MFDL: A Multicarrier Fresnel Penetration Model based Device-Free Localization System leveraging Commodity Wi-Fi Cards

TL;DR

This paper introduces MFDL, a device-free Wi-Fi localization system based on a novel Fresnel Penetration Model that achieves high accuracy with fewer transceivers by leveraging multicarrier phase differences and Fresnel zone theory.

Contribution

It proposes a generic Fresnel Penetration Model for Wi-Fi localization and develops MFDL, which outperforms existing methods with fewer transceivers and less calibration effort.

Findings

Median error as low as 45cm outdoors with 3 transceivers

Indoor median error of 55cm with 3 transceivers

Outperforms state-of-the-art LiFS with fewer transceivers

Abstract

Device-free localization plays an important role in many ubiquitous applications.
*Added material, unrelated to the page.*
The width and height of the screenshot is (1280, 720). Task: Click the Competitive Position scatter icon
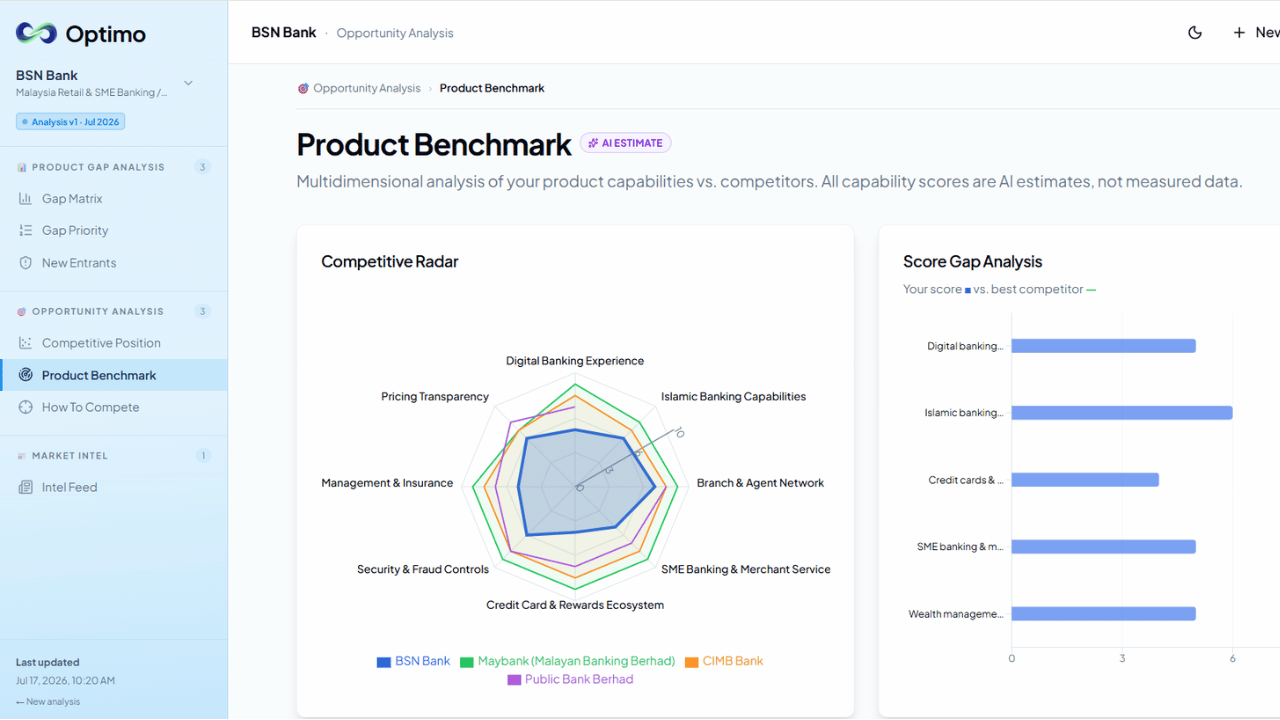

Among the different technologies proposed, Wi-Fi based technology using commercial devices has attracted much attention due to its low cost, ease of deployment, and high potential for accurate localization. Existing solutions use either fingerprints that require labor-intensive radio-map survey and updates, or models constructed from empirical studies with dense deployment of Wi-Fi transceivers. In this work, we explore the Fresnel Zone Theory in physics and propose a generic Fresnel Penetration Model (FPM), which reveals the linear relationship between specific Fresnel zones and multicarrier Fresnel phase difference, along with the Fresnel phase offset caused by static multipath environments. We validate FPM in both outdoor and complex indoor environments. Furthermore, we design a multicarrier FPM based device-free localization system (MFDL), which overcomes a number of practical challenges, particularly the Fresnel phase difference estimation and phase offset calibration in multipath-rich indoor environments. Extensive experimental results show that compared with the state-of-the-art work (LiFS), our MFDL system achieves better localization accuracy with much fewer number of Wi-Fi transceivers. Specifically, using only three transceivers, the median localization error of MFDL is as low as 45$cm$ in an outdoor environment of 36$m^2$, and 55$cm$ in indoor settings of 25$m^2$. Increasing the number of transceivers to four allows us to achieve 75$cm$ median localization error in a 72$m^2$ indoor area, compared with the 1.1$m$ median localization error achieved by LiFS using 11 transceivers in a 70$m^2$ area.